Auteur(s) : Jacob A. Sadikman, Sander Duncanson, Paula Olexiuk, Simon Baines, Jesse Baker, Lisa Rodríguez et Ashley Light

Le 6 juillet 2022

Le 20 juin 2022, la version finale du Règlement sur les combustibles propres[1] en vertu de la Loi canadienne sur la protection de l’environnement (1999)[2] a été enregistrée, donnant ainsi force de loi à la Norme sur les combustibles propres (NCP) du Canada. Une version préliminaire de la NCP (NCP proposée), dont il a été question dans un billet précédent sur notre blogue sur la transition énergétique au Canada (en anglais), avait été publiée en décembre 2020 pour solliciter les commentaires du grand publics. La version finale de la NCP a été publiée dans la Gazette du Canada le 6 juillet 2022; toutefois, elle est entrée en vigueur dès son enregistrement, à l’exception de deux articles abrogeant le Règlement sur les carburants renouvelables (RCR) préexistant, qui entreront en vigueur le 30 septembre 2024[3].

La NCP vise à réduire les émissions de carbone provenant de la teneur en carbone des combustibles fossiles liquides, principalement ceux utilisés dans les transports, et à stimuler l’innovation et la croissance économique dans le secteur des combustibles à faible teneur en carbone. Le gouvernement fédéral s’attend à ce que la NCP pousse les consommateurs à choisir des sources d’énergie à faible teneur en carbone comme carburant de transport (comme le biocarburant et l’électricité) en diminuant leur prix tout en augmentant le prix des combustibles fossiles liquides[4].

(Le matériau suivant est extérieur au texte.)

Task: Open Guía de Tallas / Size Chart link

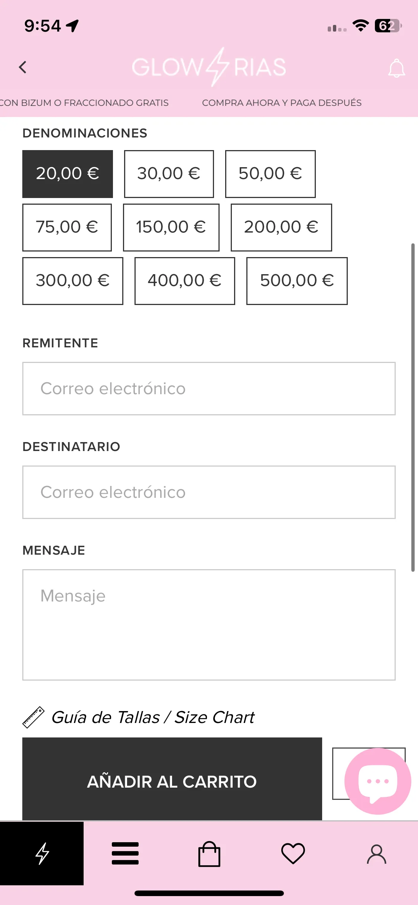Action: click(153, 717)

Ce bulletin d’actualités expose les obligations que la NCP impose aux « fournisseurs principaux » qui produisent ou importent au pays au moins 400 mètres cubes (m3) d’essence ou de diesel au cours d’une « période de conformité » (périodes de six mois en 2023, lorsque les obligations prennent effet, et années civiles par la suite)[5], et met en évidence les possibilités pour les producteurs d’énergie à faible teneur en carbone de générer des unités de conformité dans le cadre de ce nouveau régime.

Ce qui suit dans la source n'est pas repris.